* TASK PROMPT *
Render every line of the entries below as a JSON list of strings, one string per line, skipping blank lines. Leave the pictures out of your answer.

(Data listing)
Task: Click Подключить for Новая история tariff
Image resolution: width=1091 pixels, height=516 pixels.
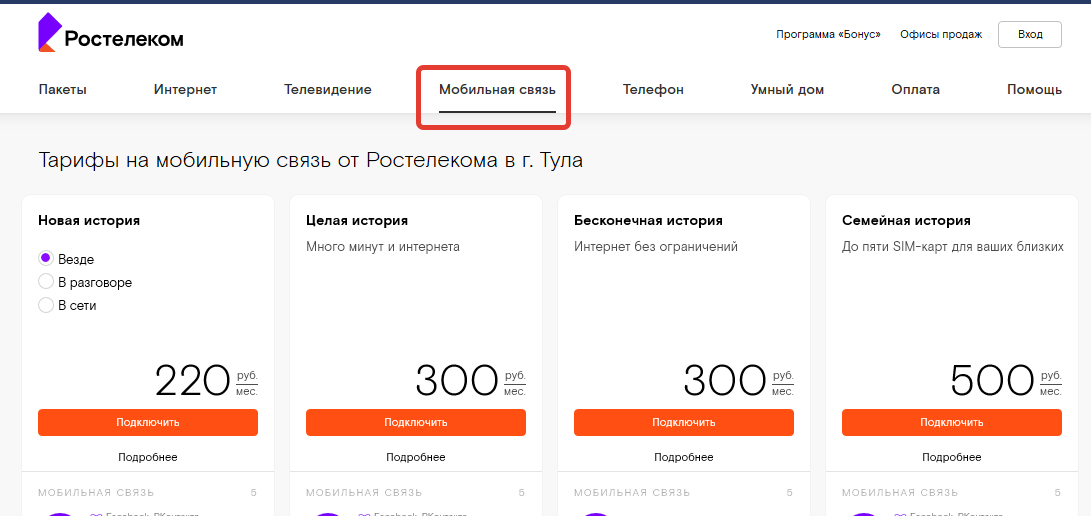Action: click(x=148, y=422)
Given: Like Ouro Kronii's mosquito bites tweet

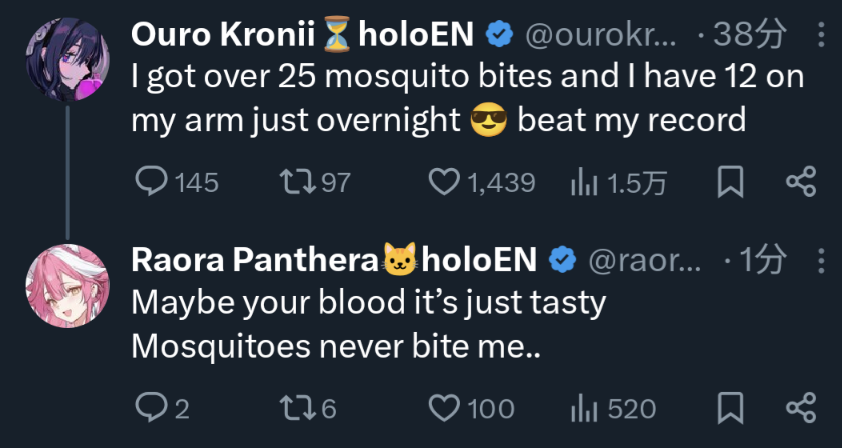Looking at the screenshot, I should point(443,182).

* TASK RESPONSE *
[
  "Task: Click Подключить for Новая история tariff",
  "Image resolution: width=1091 pixels, height=516 pixels.",
  "Action: click(x=148, y=422)",
  "Given: Like Ouro Kronii's mosquito bites tweet",
  "Looking at the screenshot, I should point(443,182)."
]